How to ensure consistency of enums in Java serialization?

Question

When I serialize an object, I can use the serialVersionUID mechanism at the class level to ensure the compatibility of the two types.

However, what happens when I serialize fields of enum values? Is there a way to ensure that the enum type has not been manipulated between serialization and deserialization?

Suppose that I have an enum like OperationResult {SUCCESS, FAIL}, and a field called "result" in an object that is being serialized. How do I ensure, when the object is deserialized, that result is still correct even if someone maliciously reversed the two? (Suppose the enum is declared elsewhere as a static enum)

I am wondering out of curiosity - I use jar-level authentication to prevent manipulation.

Answer 1

Enums are read-replaced during deserialization. Quoting the serialization release notes for version 1.5:

The rules for serializing an enum instance differ from those for serializing an "ordinary" serializable object: the serialized form of an enum instance consists only of its enum constant name, along with information identifying its base enum type. Deserialization behavior differs as well--the class information is used to find the appropriate enum class, and the Enum.valueOf method is called with that class and the received constant name in order to obtain the enum constant to return.

Answer 2

From: http://www.theserverside.com/news/thread.tss?thread_id=50190#265205

The designers of enum feature decided there is no use case to create new enum objects at runtime. They took great care to not allow it.

Therefore, it looks like enum objects cannot be serialised and deserialised in their entirety. Also, from http://java.sun.com/javase/6/docs/platform/serialization/spec/serial-arch.html#6469:

Enum constants are serialized differently than ordinary serializable or externalizable objects. The serialized form of an enum constant consists solely of its name; field values of the constant are not present in the form. To serialize an enum constant, ObjectOutputStream writes the value returned by the enum constant's name method. To deserialize an enum constant, ObjectInputStream reads the constant name from the stream; the deserialized constant is then obtained by calling the java.lang.Enum.valueOf method, passing the constant's enum type along with the received constant name as arguments. Like other serializable or externalizable objects, enum constants can function as the targets of back references appearing subsequently in the serialization stream.

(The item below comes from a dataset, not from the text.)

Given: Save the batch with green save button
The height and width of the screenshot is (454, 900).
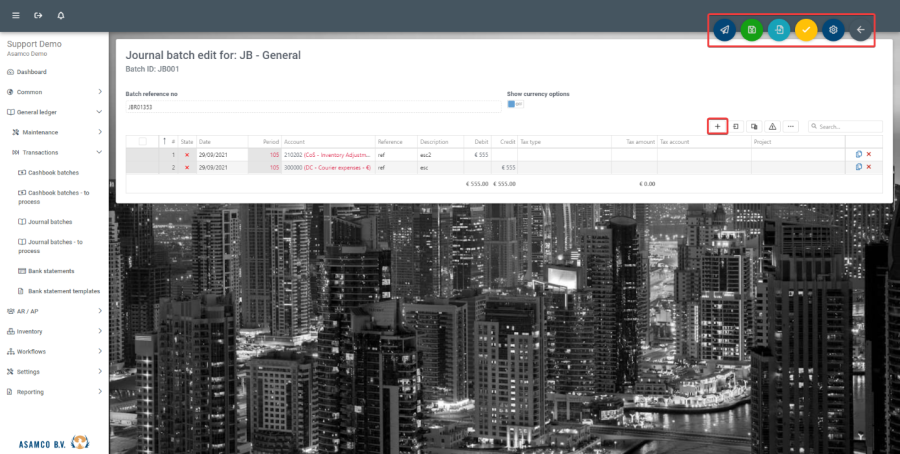Looking at the screenshot, I should click(751, 30).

The process by which enum constants are serialized cannot be customized: any class-specific writeObject, readObject, readObjectNoData, writeReplace, and readResolve methods defined by enum types are ignored during serialization and deserialization. Similarly, any serialPersistentFields or serialVersionUID field declarations are also ignored--all enum types have a fixed serialVersionUID of 0L. Documenting serializable fields and data for enum types is unnecessary, since there is no variation in the type of data sent.